Format the lines below as a JSON list of strings, one string per line, leaving out blank lines.

[START Records for this task]

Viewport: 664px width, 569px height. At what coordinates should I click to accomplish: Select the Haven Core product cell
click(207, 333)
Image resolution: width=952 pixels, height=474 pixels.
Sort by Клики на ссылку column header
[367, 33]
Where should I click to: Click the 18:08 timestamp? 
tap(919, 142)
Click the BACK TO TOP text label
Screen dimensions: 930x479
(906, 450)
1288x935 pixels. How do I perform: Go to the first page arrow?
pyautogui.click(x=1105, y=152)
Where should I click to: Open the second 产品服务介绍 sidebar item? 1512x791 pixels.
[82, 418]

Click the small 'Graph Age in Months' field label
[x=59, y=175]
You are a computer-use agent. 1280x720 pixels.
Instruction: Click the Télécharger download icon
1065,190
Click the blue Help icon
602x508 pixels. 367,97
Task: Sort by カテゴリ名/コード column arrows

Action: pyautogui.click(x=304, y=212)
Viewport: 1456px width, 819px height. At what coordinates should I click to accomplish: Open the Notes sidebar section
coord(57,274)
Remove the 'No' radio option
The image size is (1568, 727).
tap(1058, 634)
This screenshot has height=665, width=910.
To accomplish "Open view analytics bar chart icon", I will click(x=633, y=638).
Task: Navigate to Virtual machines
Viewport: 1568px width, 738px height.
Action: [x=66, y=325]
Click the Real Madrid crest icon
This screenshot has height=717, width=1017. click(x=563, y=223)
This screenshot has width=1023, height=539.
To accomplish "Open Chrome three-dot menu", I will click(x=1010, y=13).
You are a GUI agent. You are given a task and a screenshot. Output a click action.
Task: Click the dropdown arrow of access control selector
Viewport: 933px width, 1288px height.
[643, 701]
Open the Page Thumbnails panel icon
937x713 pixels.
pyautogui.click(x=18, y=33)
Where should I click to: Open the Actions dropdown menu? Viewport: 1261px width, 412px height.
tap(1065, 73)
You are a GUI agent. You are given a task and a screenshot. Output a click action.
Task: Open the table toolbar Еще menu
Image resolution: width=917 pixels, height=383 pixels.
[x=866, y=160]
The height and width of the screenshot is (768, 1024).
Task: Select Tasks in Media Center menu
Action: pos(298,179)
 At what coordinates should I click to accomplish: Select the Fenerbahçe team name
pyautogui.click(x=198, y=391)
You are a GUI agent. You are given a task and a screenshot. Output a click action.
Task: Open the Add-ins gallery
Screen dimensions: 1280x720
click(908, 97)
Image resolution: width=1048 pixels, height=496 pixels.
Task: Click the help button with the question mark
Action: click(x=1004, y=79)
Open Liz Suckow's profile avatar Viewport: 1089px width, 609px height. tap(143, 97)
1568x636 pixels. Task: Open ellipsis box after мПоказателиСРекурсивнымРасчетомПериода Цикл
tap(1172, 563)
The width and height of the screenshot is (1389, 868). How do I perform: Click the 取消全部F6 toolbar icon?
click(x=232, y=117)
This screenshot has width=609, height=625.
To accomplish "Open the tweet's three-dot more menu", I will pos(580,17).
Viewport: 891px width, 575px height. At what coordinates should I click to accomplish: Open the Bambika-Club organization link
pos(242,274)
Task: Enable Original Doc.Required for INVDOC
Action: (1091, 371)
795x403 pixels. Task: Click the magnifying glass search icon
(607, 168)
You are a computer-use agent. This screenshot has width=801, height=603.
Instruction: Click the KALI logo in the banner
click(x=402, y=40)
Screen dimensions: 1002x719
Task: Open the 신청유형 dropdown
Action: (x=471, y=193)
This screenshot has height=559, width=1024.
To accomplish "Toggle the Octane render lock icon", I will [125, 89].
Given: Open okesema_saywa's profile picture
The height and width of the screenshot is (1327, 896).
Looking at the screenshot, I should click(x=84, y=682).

[END Records for this task]

The result ::
[
  "Viewport: 664px width, 569px height. At what coordinates should I click to accomplish: Select the Haven Core product cell",
  "click(207, 333)",
  "Image resolution: width=952 pixels, height=474 pixels.",
  "Sort by Клики на ссылку column header",
  "[367, 33]",
  "Where should I click to: Click the 18:08 timestamp? ",
  "tap(919, 142)",
  "Click the BACK TO TOP text label",
  "Screen dimensions: 930x479",
  "(906, 450)",
  "1288x935 pixels. How do I perform: Go to the first page arrow?",
  "pyautogui.click(x=1105, y=152)",
  "Where should I click to: Open the second 产品服务介绍 sidebar item? 1512x791 pixels.",
  "[82, 418]",
  "Click the small 'Graph Age in Months' field label",
  "[x=59, y=175]",
  "You are a computer-use agent. 1280x720 pixels.",
  "Instruction: Click the Télécharger download icon",
  "1065,190",
  "Click the blue Help icon",
  "602x508 pixels. 367,97",
  "Task: Sort by カテゴリ名/コード column arrows",
  "Action: pyautogui.click(x=304, y=212)",
  "Viewport: 1456px width, 819px height. At what coordinates should I click to accomplish: Open the Notes sidebar section",
  "coord(57,274)",
  "Remove the 'No' radio option",
  "The image size is (1568, 727).",
  "tap(1058, 634)",
  "This screenshot has height=665, width=910.",
  "To accomplish \"Open view analytics bar chart icon\", I will click(x=633, y=638).",
  "Task: Navigate to Virtual machines",
  "Viewport: 1568px width, 738px height.",
  "Action: [x=66, y=325]",
  "Click the Real Madrid crest icon",
  "This screenshot has height=717, width=1017. click(x=563, y=223)",
  "This screenshot has width=1023, height=539.",
  "To accomplish \"Open Chrome three-dot menu\", I will click(x=1010, y=13).",
  "You are a GUI agent. You are given a task and a screenshot. Output a click action.",
  "Task: Click the dropdown arrow of access control selector",
  "Viewport: 933px width, 1288px height.",
  "[643, 701]",
  "Open the Page Thumbnails panel icon",
  "937x713 pixels.",
  "pyautogui.click(x=18, y=33)",
  "Where should I click to: Open the Actions dropdown menu? Viewport: 1261px width, 412px height.",
  "tap(1065, 73)",
  "You are a GUI agent. You are given a task and a screenshot. Output a click action.",
  "Task: Open the table toolbar Еще menu",
  "Image resolution: width=917 pixels, height=383 pixels.",
  "[x=866, y=160]",
  "The height and width of the screenshot is (768, 1024).",
  "Task: Select Tasks in Media Center menu",
  "Action: pos(298,179)",
  " At what coordinates should I click to accomplish: Select the Fenerbahçe team name",
  "pyautogui.click(x=198, y=391)",
  "You are a GUI agent. You are given a task and a screenshot. Output a click action.",
  "Task: Open the Add-ins gallery",
  "Screen dimensions: 1280x720",
  "click(908, 97)",
  "Image resolution: width=1048 pixels, height=496 pixels.",
  "Task: Click the help button with the question mark",
  "Action: click(x=1004, y=79)",
  "Open Liz Suckow's profile avatar Viewport: 1089px width, 609px height. tap(143, 97)",
  "1568x636 pixels. Task: Open ellipsis box after мПоказателиСРекурсивнымРасчетомПериода Цикл",
  "tap(1172, 563)",
  "The width and height of the screenshot is (1389, 868). How do I perform: Click the 取消全部F6 toolbar icon?",
  "click(x=232, y=117)",
  "This screenshot has width=609, height=625.",
  "To accomplish \"Open the tweet's three-dot more menu\", I will pos(580,17).",
  "Viewport: 891px width, 575px height. At what coordinates should I click to accomplish: Open the Bambika-Club organization link",
  "pos(242,274)",
  "Task: Enable Original Doc.Required for INVDOC",
  "Action: (1091, 371)",
  "795x403 pixels. Task: Click the magnifying glass search icon",
  "(607, 168)",
  "You are a computer-use agent. This screenshot has width=801, height=603.",
  "Instruction: Click the KALI logo in the banner",
  "click(x=402, y=40)",
  "Screen dimensions: 1002x719",
  "Task: Open the 신청유형 dropdown",
  "Action: (x=471, y=193)",
  "This screenshot has height=559, width=1024.",
  "To accomplish \"Toggle the Octane render lock icon\", I will [125, 89].",
  "Given: Open okesema_saywa's profile picture",
  "The height and width of the screenshot is (1327, 896).",
  "Looking at the screenshot, I should click(x=84, y=682)."
]